**WHAT YOU ARE ASKED TO DO:**
Extract each line in the data below that contains the string "located".

**PROVIDED RECORDS:**
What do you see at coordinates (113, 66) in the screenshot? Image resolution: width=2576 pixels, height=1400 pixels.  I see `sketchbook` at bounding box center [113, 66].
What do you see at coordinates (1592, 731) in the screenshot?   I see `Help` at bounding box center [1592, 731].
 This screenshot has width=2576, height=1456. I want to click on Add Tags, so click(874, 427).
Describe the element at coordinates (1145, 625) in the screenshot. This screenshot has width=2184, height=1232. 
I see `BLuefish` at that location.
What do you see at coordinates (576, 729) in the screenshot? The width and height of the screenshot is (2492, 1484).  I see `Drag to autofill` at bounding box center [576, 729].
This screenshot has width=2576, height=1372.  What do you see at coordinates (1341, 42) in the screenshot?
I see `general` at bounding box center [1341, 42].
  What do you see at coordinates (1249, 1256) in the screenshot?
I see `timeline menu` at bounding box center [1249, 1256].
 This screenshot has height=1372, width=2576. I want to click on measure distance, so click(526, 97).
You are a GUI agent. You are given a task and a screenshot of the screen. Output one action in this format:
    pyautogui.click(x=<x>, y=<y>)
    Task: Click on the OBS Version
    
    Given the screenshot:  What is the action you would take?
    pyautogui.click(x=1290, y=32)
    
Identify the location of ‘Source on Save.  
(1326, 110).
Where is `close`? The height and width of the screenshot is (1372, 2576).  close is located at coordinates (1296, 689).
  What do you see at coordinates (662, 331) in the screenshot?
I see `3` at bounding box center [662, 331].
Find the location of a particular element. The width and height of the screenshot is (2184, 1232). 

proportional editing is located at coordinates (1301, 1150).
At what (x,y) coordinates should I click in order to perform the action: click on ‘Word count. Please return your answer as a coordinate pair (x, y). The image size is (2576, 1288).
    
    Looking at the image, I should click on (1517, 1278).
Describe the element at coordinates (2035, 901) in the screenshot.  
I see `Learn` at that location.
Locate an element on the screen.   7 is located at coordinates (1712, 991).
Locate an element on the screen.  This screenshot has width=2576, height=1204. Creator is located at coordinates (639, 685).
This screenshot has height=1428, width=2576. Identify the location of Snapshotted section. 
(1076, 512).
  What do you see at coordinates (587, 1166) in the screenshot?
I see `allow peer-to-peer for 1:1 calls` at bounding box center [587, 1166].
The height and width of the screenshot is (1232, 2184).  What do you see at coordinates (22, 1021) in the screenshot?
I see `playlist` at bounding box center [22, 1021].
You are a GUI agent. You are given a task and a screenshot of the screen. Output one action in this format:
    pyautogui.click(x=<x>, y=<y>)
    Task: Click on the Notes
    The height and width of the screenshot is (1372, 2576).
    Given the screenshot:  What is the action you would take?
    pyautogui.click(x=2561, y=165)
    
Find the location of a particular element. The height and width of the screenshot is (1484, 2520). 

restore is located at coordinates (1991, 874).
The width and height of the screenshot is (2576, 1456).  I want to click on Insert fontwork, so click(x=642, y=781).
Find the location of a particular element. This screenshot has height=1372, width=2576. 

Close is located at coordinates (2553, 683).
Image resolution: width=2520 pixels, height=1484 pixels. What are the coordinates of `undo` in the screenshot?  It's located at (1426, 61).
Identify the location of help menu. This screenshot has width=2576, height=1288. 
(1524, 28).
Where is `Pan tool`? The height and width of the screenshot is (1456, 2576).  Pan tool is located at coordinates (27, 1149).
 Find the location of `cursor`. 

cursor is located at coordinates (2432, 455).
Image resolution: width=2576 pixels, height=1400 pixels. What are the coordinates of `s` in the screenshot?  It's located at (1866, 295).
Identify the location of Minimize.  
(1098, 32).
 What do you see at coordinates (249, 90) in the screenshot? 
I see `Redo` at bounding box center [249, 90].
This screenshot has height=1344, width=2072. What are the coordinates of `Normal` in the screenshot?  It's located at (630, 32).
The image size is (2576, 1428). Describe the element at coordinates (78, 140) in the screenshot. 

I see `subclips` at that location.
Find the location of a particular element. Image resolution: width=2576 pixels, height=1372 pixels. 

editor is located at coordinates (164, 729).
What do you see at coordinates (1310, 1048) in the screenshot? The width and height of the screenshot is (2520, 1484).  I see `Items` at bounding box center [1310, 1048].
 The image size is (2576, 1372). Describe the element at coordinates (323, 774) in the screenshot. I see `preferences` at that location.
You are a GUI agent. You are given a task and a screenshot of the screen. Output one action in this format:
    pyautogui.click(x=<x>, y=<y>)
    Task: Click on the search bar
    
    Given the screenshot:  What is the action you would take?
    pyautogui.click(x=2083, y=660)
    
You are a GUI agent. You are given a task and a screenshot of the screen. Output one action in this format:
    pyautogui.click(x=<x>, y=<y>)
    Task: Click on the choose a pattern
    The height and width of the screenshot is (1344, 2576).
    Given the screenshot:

**COMPLETE RESPONSE:**
Where is `close`? The height and width of the screenshot is (1372, 2576).  close is located at coordinates (1296, 689).
proportional editing is located at coordinates (1301, 1150).
Locate an element on the screen.   7 is located at coordinates (1712, 991).
Locate an element on the screen.  This screenshot has width=2576, height=1204. Creator is located at coordinates (639, 685).
restore is located at coordinates (1991, 874).
Close is located at coordinates (2553, 683).
Image resolution: width=2520 pixels, height=1484 pixels. What are the coordinates of `undo` in the screenshot?  It's located at (1426, 61).
Where is `Pan tool`? The height and width of the screenshot is (1456, 2576).  Pan tool is located at coordinates (27, 1149).
cursor is located at coordinates (2432, 455).
Image resolution: width=2576 pixels, height=1400 pixels. What are the coordinates of `s` in the screenshot?  It's located at (1866, 295).
This screenshot has height=1344, width=2072. What are the coordinates of `Normal` in the screenshot?  It's located at (630, 32).
editor is located at coordinates (164, 729).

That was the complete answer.